DATA EXCERPTS
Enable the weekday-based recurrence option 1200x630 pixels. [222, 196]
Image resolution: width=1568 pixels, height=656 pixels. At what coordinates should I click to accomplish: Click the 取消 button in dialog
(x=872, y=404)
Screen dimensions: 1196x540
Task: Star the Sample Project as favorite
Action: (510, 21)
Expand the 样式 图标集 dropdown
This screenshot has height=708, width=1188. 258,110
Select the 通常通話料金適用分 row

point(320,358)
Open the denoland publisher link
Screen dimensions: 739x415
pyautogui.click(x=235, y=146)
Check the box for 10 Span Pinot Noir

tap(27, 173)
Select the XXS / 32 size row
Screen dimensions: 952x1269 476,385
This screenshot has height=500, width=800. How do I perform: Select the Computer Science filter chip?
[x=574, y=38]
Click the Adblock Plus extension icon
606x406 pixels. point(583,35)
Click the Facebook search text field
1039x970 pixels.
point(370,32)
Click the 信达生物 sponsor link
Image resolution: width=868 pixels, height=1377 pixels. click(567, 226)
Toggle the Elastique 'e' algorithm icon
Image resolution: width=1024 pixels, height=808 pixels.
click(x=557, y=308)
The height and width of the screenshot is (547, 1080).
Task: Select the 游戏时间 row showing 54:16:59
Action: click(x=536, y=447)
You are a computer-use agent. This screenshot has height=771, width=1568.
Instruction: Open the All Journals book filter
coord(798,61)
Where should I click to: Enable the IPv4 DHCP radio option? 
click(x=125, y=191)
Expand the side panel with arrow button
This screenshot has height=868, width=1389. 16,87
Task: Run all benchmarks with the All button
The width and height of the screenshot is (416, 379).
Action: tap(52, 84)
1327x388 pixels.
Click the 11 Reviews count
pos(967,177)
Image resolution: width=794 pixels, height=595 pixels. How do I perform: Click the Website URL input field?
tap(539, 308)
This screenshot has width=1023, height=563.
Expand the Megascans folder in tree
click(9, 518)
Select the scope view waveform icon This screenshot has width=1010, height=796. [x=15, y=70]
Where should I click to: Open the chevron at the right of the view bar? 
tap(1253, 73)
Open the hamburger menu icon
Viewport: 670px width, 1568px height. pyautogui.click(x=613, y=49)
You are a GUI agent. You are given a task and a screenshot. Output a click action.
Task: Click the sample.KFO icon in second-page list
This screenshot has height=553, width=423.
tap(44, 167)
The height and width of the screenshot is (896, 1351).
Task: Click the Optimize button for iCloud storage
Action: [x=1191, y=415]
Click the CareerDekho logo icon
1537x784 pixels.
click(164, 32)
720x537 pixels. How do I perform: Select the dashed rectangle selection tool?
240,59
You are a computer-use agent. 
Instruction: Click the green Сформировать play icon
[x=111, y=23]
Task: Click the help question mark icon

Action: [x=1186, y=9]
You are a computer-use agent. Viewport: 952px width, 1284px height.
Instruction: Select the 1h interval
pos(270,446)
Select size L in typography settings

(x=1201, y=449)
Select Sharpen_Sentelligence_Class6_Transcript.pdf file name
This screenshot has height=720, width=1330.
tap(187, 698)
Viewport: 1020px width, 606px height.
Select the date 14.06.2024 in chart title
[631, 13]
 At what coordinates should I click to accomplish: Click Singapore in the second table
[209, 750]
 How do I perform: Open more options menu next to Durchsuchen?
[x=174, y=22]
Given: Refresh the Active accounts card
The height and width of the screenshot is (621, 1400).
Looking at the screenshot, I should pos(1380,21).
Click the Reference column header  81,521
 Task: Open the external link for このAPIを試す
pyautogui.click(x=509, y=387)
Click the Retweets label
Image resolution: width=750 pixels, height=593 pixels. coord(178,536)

TASK INSTRUCTIONS
Each line above that has the word "agent" should be copied.

ANSWER
You are a computer-use agent. This screenshot has height=771, width=1568.
You are a GUI agent. You are given a task and a screenshot. Output a click action.
You are a computer-use agent. 
You are a computer-use agent. Viewport: 952px width, 1284px height.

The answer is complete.